I was completely naked and shocked that the lake was so cold in a town so famous for hot water.
That’s just one of the many dichotomies I would discover in my first-ever visit to Harrison Hot Springs.
When I stepped into frigid Harrison Lake – the largest lake in the southern Coast Mountains stretching some 60 kilometres long and 280 metres deep – I thought for certain there was no one around. It was the only cloudy day of the summer and the beach at Sasquatch Provincial Park was deserted.
Unfortunately, midway through my skinny dip, a family showed up for a picnic. But let me back up a bit.
The reason for my stop in this visually gripping part of the province was to take part (fully clothed) in the Harrison Festival of the Arts, a 10-day celebration of world music, art, theatre and literature. The annual festival features free outdoor beach concerts, evening performances, a children's day, art exhibits and two weekend art markets. It’s the cultural event of the year and draws fans from all over the area.
Andy Hillhouse is the festival’s artistic director. He grew up in Vancouver but relocated from Toronto with his wife and six-year-old son to take over the job. The culture shock was immediate.
“It’s a really close-knit community out here,” says Hillhouse. “It took me about three years to crack it, to feel accepted, but there is incredible community support for the festival in this area.”
The town itself feels a bit like a miniature Penticton, seemingly undecided as to whether to let go or embrace its somewhat tacky 1950s resort façade, with theme restaurants, ice cream parlours, hot dog stands and motels lining the main drag that hugs the southern edge of the lake, where roaring jet skis have to steer clear of a gigantic inflatable water playground.
And yet there are strip standouts, like the excellent Muddy Waters Café, the historic Memorial Hall and, further along, the Ranger Station Art Gallery, which houses a writer rent-free for an entire year.
This year’s writer-in-residence is the outstanding Vancouver poet Bren Simmers, and she’s loving her time in the area.
“The first thing everyone asks is ‘where are the hot springs?’” muses Hillhouse. I had to admit I was about to ask the exact same thing. So… where are the hot springs in Harrison Hot Springs?

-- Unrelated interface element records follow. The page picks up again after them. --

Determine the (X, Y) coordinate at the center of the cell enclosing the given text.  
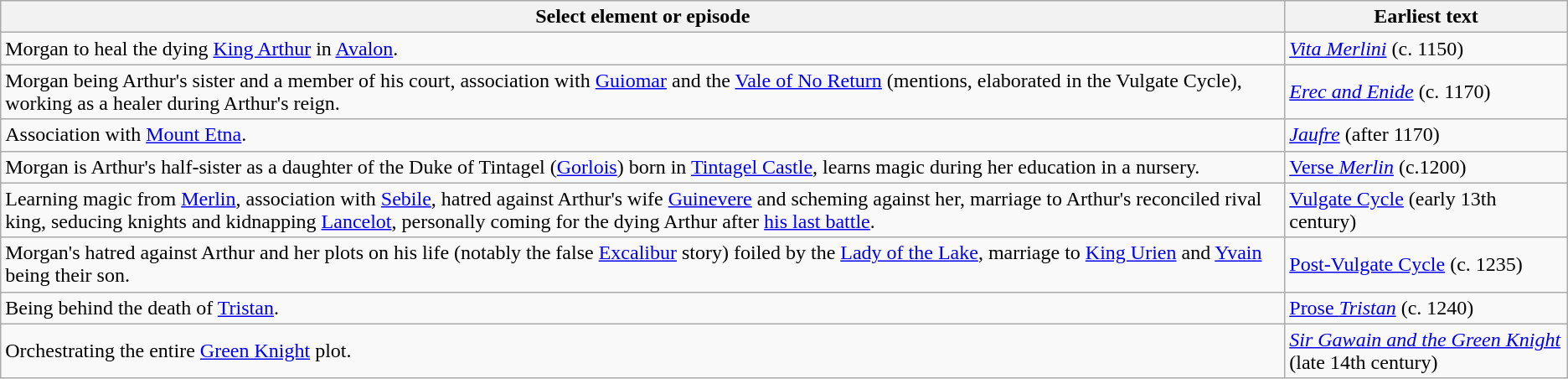
Vulgate Cycle (early 13th century) (1426, 209)
Select element or episode (643, 17)
Verse Merlin (c.1200) (1426, 167)
Prose Tristan (c. 1240) (1426, 307)
Erec and Enide (c. 1170) (1426, 92)
Vita Merlini (c. 1150) (1426, 49)
Sir Gawain and the Green Knight (late 14th century) (1426, 350)
Morgan to heal the dying King Arthur in Avalon. (643, 49)
Post-Vulgate Cycle (c. 1235) (1426, 265)
Being behind the death of Tristan. (643, 307)
Jaufre (after 1170) (1426, 135)
Earliest text (1426, 17)
Orchestrating the entire Green Knight plot. (643, 350)
Association with Mount Etna. (643, 135)
For the text-containing cell, return its midpoint in (x, y) coordinate format. 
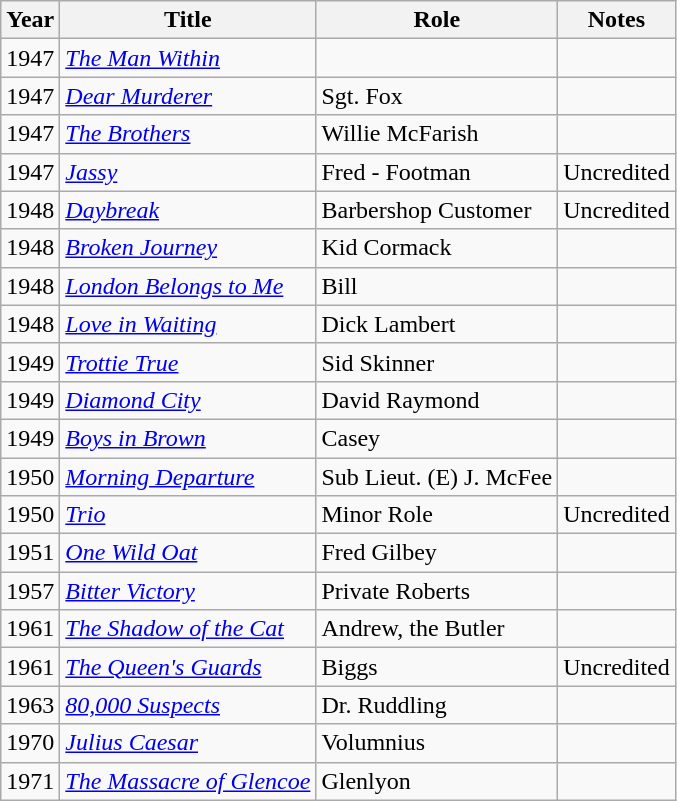
1963 (30, 705)
Notes (617, 20)
Role (437, 20)
Julius Caesar (188, 743)
Dick Lambert (437, 324)
London Belongs to Me (188, 286)
Broken Journey (188, 248)
Minor Role (437, 515)
Title (188, 20)
Love in Waiting (188, 324)
1957 (30, 591)
1951 (30, 553)
Sgt. Fox (437, 96)
Bitter Victory (188, 591)
1971 (30, 781)
Trio (188, 515)
Boys in Brown (188, 438)
Jassy (188, 172)
The Massacre of Glencoe (188, 781)
Diamond City (188, 400)
Willie McFarish (437, 134)
Bill (437, 286)
Kid Cormack (437, 248)
Dear Murderer (188, 96)
The Shadow of the Cat (188, 629)
Year (30, 20)
Sid Skinner (437, 362)
Andrew, the Butler (437, 629)
The Queen's Guards (188, 667)
Glenlyon (437, 781)
The Man Within (188, 58)
One Wild Oat (188, 553)
Fred - Footman (437, 172)
Daybreak (188, 210)
Biggs (437, 667)
Morning Departure (188, 477)
Volumnius (437, 743)
The Brothers (188, 134)
David Raymond (437, 400)
Fred Gilbey (437, 553)
Barbershop Customer (437, 210)
Sub Lieut. (E) J. McFee (437, 477)
1970 (30, 743)
Dr. Ruddling (437, 705)
80,000 Suspects (188, 705)
Trottie True (188, 362)
Private Roberts (437, 591)
Casey (437, 438)
Provide the [X, Y] coordinate of the cell's center where the given text is located.  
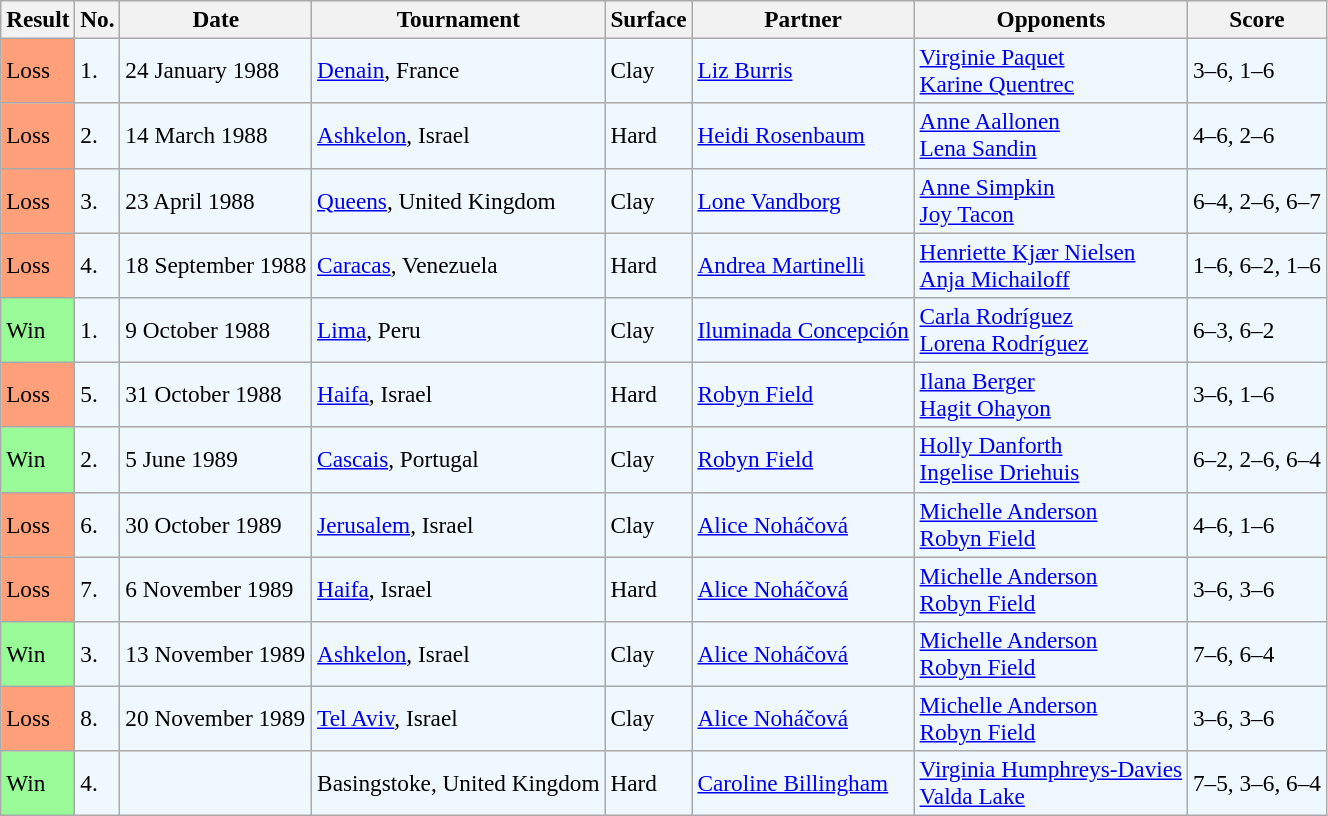
Caracas, Venezuela [458, 264]
Result [38, 19]
13 November 1989 [216, 654]
Ilana Berger Hagit Ohayon [1050, 394]
No. [98, 19]
6–4, 2–6, 6–7 [1258, 200]
4–6, 1–6 [1258, 524]
Caroline Billingham [803, 784]
7–6, 6–4 [1258, 654]
6. [98, 524]
Score [1258, 19]
Andrea Martinelli [803, 264]
31 October 1988 [216, 394]
Carla Rodríguez Lorena Rodríguez [1050, 330]
Iluminada Concepción [803, 330]
18 September 1988 [216, 264]
5 June 1989 [216, 460]
7–5, 3–6, 6–4 [1258, 784]
Partner [803, 19]
23 April 1988 [216, 200]
Date [216, 19]
9 October 1988 [216, 330]
4–6, 2–6 [1258, 136]
Liz Burris [803, 70]
Queens, United Kingdom [458, 200]
Virginie Paquet Karine Quentrec [1050, 70]
5. [98, 394]
20 November 1989 [216, 718]
Holly Danforth Ingelise Driehuis [1050, 460]
7. [98, 588]
Henriette Kjær Nielsen Anja Michailoff [1050, 264]
8. [98, 718]
Tournament [458, 19]
Lima, Peru [458, 330]
Opponents [1050, 19]
Jerusalem, Israel [458, 524]
Heidi Rosenbaum [803, 136]
Surface [648, 19]
6–3, 6–2 [1258, 330]
24 January 1988 [216, 70]
Virginia Humphreys-Davies Valda Lake [1050, 784]
Basingstoke, United Kingdom [458, 784]
1–6, 6–2, 1–6 [1258, 264]
6 November 1989 [216, 588]
6–2, 2–6, 6–4 [1258, 460]
Tel Aviv, Israel [458, 718]
Cascais, Portugal [458, 460]
Denain, France [458, 70]
14 March 1988 [216, 136]
Anne Simpkin Joy Tacon [1050, 200]
Anne Aallonen Lena Sandin [1050, 136]
Lone Vandborg [803, 200]
30 October 1989 [216, 524]
Return [x, y] of the center of cell containing provided text 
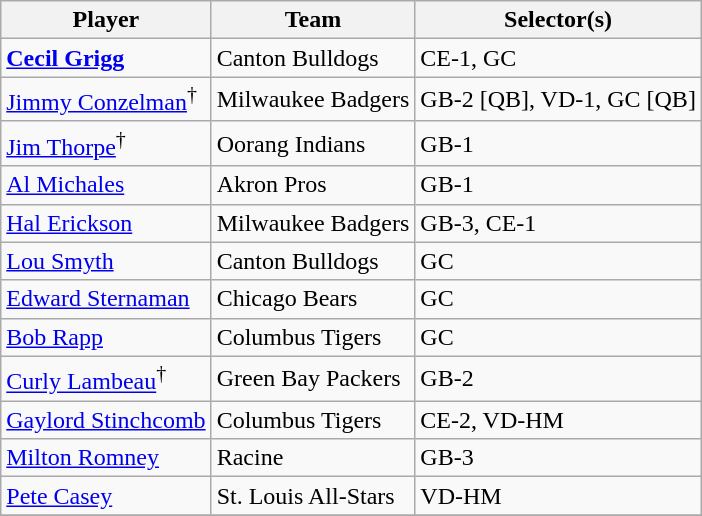
CE-1, GC [558, 58]
Green Bay Packers [313, 378]
St. Louis All-Stars [313, 496]
Team [313, 20]
GB-2 [558, 378]
Racine [313, 458]
GB-3, CE-1 [558, 223]
Jimmy Conzelman† [106, 100]
Bob Rapp [106, 337]
Hal Erickson [106, 223]
Gaylord Stinchcomb [106, 420]
Milton Romney [106, 458]
CE-2, VD-HM [558, 420]
GB-3 [558, 458]
Akron Pros [313, 185]
Chicago Bears [313, 299]
Lou Smyth [106, 261]
Player [106, 20]
Al Michales [106, 185]
Jim Thorpe† [106, 144]
GB-2 [QB], VD-1, GC [QB] [558, 100]
Oorang Indians [313, 144]
VD-HM [558, 496]
Cecil Grigg [106, 58]
Pete Casey [106, 496]
Edward Sternaman [106, 299]
Curly Lambeau† [106, 378]
Selector(s) [558, 20]
Search for the cell housing the specified text and yield its (X, Y) center coordinate. 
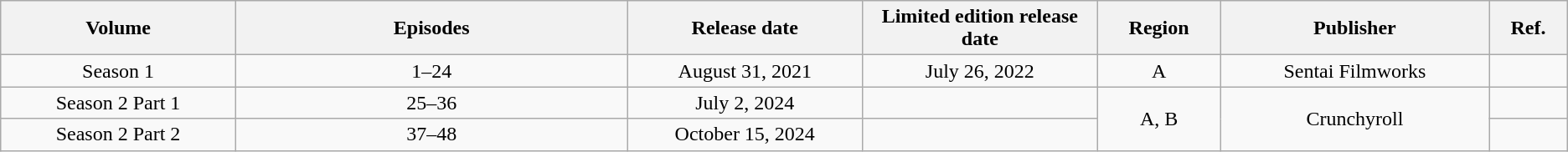
Volume (119, 28)
Sentai Filmworks (1355, 71)
Ref. (1529, 28)
October 15, 2024 (745, 135)
A, B (1159, 119)
37–48 (431, 135)
July 26, 2022 (980, 71)
Season 1 (119, 71)
Limited edition release date (980, 28)
Season 2 Part 2 (119, 135)
August 31, 2021 (745, 71)
A (1159, 71)
Crunchyroll (1355, 119)
25–36 (431, 103)
Season 2 Part 1 (119, 103)
Episodes (431, 28)
1–24 (431, 71)
Publisher (1355, 28)
Region (1159, 28)
Release date (745, 28)
July 2, 2024 (745, 103)
Detect which cell encompasses the target text, then output its [X, Y] center coordinate. 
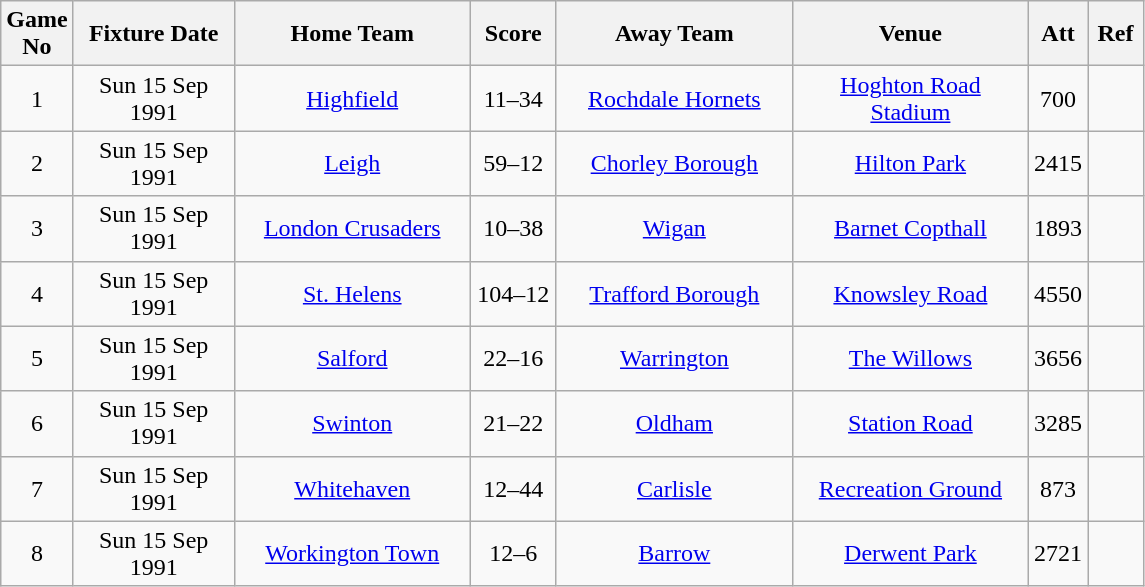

Unfortunately, a giant hotel at the end of the main drag privatized the town’s namesake long ago. If you want to experience the springs in the great outdoors, you must be a guest at the hotel. The cheapest room is $209.
That was a stunner, until someone told me about the large public indoor pool which opened 50 years ago right at the main intersection of the village, at 101 Hot Springs Rd. The pool is indeed filled with hot springs water, but has a Cold War atmosphere. On the upside, you can have a soak for $10.
Another of the many Harrison ironies I encountered was the occasional love/hate relationship with the main economy driver: summer tourism.
One long-time resident whispered to me that “Chilliwack likes to dump their trash here on the weekends: pick-ups and pit bulls, if you catch my drift.”
The hairiest creature rumoured to roam the steep mountains that surround Harrison is the sasquatch, and the town has bought in to the image of the shaggy beast in a bigfoot way. For such an elusive creature, he’s everywhere, from signage to sculptures to sasquatch chocolate bars.
In some small way, I like to think that I contributed to the ancient ape-man legend when I emerged naked from the lake and scrambled through the shoreline trees, giving that unwitting family at the beach a glimpse of what could have been a sasquatch – albeit a somewhat gimpy, undersized and mangy one, with a serious case of shrinkage.